▸ WORK INSTRUCTIONS: After reading the records, print them all again exactly as they stand.

▸ INPUT DATA:
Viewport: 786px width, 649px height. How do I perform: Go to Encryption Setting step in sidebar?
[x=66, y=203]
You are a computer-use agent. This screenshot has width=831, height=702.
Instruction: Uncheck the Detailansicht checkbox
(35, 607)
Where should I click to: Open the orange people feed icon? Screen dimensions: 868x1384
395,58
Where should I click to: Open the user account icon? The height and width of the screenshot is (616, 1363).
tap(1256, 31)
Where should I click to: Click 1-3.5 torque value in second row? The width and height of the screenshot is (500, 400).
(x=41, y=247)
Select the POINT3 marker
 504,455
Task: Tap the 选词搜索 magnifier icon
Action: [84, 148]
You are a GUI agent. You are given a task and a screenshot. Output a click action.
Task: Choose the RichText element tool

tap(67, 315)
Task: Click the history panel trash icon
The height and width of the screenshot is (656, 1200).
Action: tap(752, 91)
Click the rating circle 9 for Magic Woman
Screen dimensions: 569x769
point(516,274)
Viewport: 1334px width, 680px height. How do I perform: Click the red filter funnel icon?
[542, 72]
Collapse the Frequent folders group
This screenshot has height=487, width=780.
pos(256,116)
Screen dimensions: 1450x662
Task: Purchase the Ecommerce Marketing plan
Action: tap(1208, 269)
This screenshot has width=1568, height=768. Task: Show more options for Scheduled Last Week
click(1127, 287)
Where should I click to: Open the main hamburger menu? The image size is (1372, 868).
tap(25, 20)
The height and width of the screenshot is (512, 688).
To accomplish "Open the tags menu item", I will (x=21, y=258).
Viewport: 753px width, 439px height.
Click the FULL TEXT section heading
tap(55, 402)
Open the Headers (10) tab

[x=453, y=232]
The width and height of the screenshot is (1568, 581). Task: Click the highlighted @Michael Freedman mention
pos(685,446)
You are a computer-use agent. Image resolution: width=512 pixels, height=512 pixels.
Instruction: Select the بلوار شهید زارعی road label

▸ SOLUTION TO THIS PROBLEM:
Viewport: 786px width, 649px height. How do I perform: Go to Encryption Setting step in sidebar?
[x=66, y=203]
You are a computer-use agent. This screenshot has width=831, height=702.
Instruction: Uncheck the Detailansicht checkbox
(35, 607)
Where should I click to: Open the orange people feed icon? Screen dimensions: 868x1384
395,58
Where should I click to: Open the user account icon? The height and width of the screenshot is (616, 1363).
tap(1256, 31)
Where should I click to: Click 1-3.5 torque value in second row? The width and height of the screenshot is (500, 400).
(x=41, y=247)
Select the POINT3 marker
 504,455
Task: Tap the 选词搜索 magnifier icon
Action: [84, 148]
You are a GUI agent. You are given a task and a screenshot. Output a click action.
Task: Choose the RichText element tool

tap(67, 315)
Task: Click the history panel trash icon
The height and width of the screenshot is (656, 1200).
Action: tap(752, 91)
Click the rating circle 9 for Magic Woman
Screen dimensions: 569x769
point(516,274)
Viewport: 1334px width, 680px height. How do I perform: Click the red filter funnel icon?
[542, 72]
Collapse the Frequent folders group
This screenshot has height=487, width=780.
pos(256,116)
Screen dimensions: 1450x662
Task: Purchase the Ecommerce Marketing plan
Action: tap(1208, 269)
This screenshot has width=1568, height=768. Task: Show more options for Scheduled Last Week
click(1127, 287)
Where should I click to: Open the main hamburger menu? The image size is (1372, 868).
tap(25, 20)
The height and width of the screenshot is (512, 688).
To accomplish "Open the tags menu item", I will (x=21, y=258).
Viewport: 753px width, 439px height.
Click the FULL TEXT section heading
tap(55, 402)
Open the Headers (10) tab

[x=453, y=232]
The width and height of the screenshot is (1568, 581). Task: Click the highlighted @Michael Freedman mention
pos(685,446)
You are a computer-use agent. Image resolution: width=512 pixels, height=512 pixels.
Instruction: Select the بلوار شهید زارعی road label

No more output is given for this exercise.